Retail apparel companies seem to be dropping like flies, and the difficult operating environment induced by the pandemic might soon claim even more victims.
Storied menswear retailer Brooks Brothers announced this week that it is seeking Chapter 11 bankruptcy protection, while it reorganizes and looks for a buyer. Many other companies that were struggling even before the COVID-19 crisis might be on their way toward a similar outcome — and in this industry, Macy’s (NYSE: M) could be next.
The problem at Macy’s
Macy’s was once one of the biggest names in retail, given its huge footprint with hundreds of department stores, most of them mall anchors. Its flagship Herald Square store in New York City is a tourist attraction that takes up an entire block of Manhattan real estate (property valued at over $3 billion, according to one analyst).
But while these factors previously made Macy’s stand out, they’ve also been the source of its more recent struggles.
The rise of online shopping has taken a terrible toll on department stores, which depend on in-store customer traffic to move huge amounts of inventory and justify their rent. While brick-and-mortar heavyweights like Macy’s and Nordstrom have generally been successful in building e-commerce channels to complement their traditional stores, they’ve still been left with heaps of income-eating real estate. Macy’s comparable-store sales have declined in four out of the last five years. Those large physical footprints are growing more outdated as consumers not only move an ever-increasing share of their shopping online but also gravitate toward smaller stores that offer a different experience when they do shop in person.
How it’s been playing out
Macy’s sales began to decline about five years ago, and since then, the company has adopted many measures to lure customers back into stores. It redesigned many locations, created boutique-style shops within its stores, and developed company-owned brands geared toward the modern shopper. It also heavily invested in digital channels.

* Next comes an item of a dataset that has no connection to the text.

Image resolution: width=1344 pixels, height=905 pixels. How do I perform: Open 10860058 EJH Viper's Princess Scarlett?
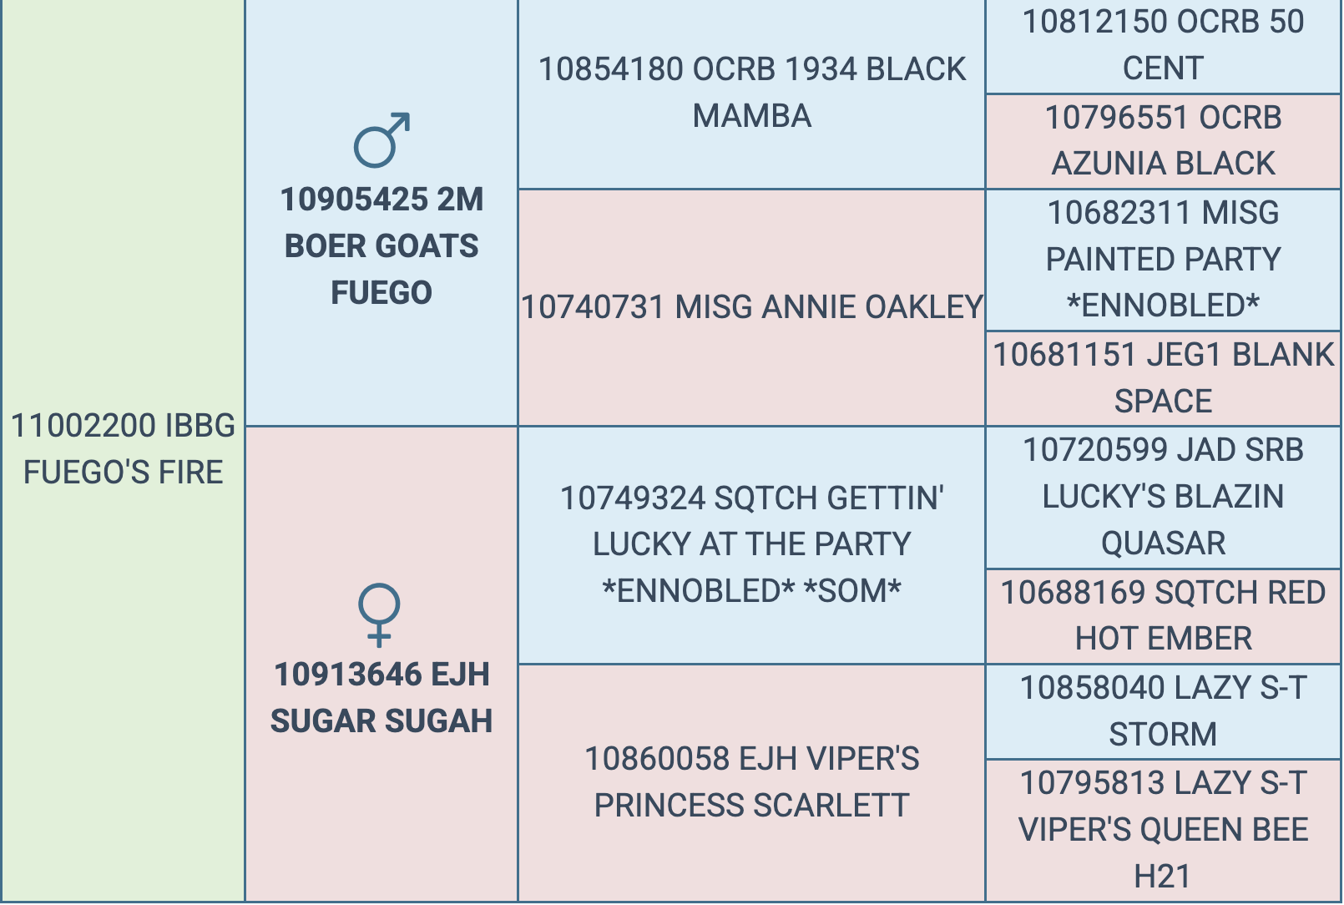(751, 781)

This is how the company was doing in the year leading up to the pandemic.
Comparable-sales growth (decline) YOY
More recently, management announced what it has dubbed its “Polaris strategy,” which consists of five parts:
- Building up the loyalty program;
- Curating a better assortment of brands, including private-label offerings;
- Accelerating digital growth;
- Optimizing the store portfolio, including store closures;
- Cutting costs.
As management unveiled Polaris in early February, the COVID-19 pandemic was making its way across the globe and disrupting life as we know it.
Stores were closed between March 17 and May 4, and the company has gradually reopened most of its locations. In a March 30 press release, the company noted, “While the digital business remains open, we have lost the majority of our sales due to the store closures.” Macy’s went on to cancel its dividend, draw down its credit line, freeze hiring, cut spending, and furlough most of its workforce.
Is bankruptcy coming?
Despite those steps, Macy’s chose to raise an additional $4.5 billion of debt financing, which the company has indicated would be sufficient for it stay liquid as business recovers from the lockdowns. And at the end of June, management announced a major restructuring that would significantly reduce the company’s size by slashing 3,900 corporate and management jobs, reducing its store worker count, and introducing over $600 million in annual cost savings.
“We know that we will be a smaller company for the foreseeable future, and our cost base will continue to reflect that moving forward,” CEO Jeff Gennette said. “Our lower cost base combined with the approximately $4.5 billion in new financing will also make us a more stable, flexible company.”
And so far it’s true. Although the company reported an adjusted net loss of $630 million in its fiscal first quarter, which ended May 2, second-quarter sales have so far been stronger than expected.
Macy’s is doing everything it can to stay afloat, including facing the reality that it’s going to emerge from the pandemic a very different business. While that may be worrisome to investors, it allows the department store chain to avoid a bankruptcy filing, and Macy’s believes current liquidity should cover it through 2021.
Despite the silver lining, investors should steer clear of this retail stock as there are still too many headwinds that will challenge the company every step of the way on its road to recovery. As bad news keeps rolling in for fellow retailers, another upheaval could be just around the corner for Macy’s too.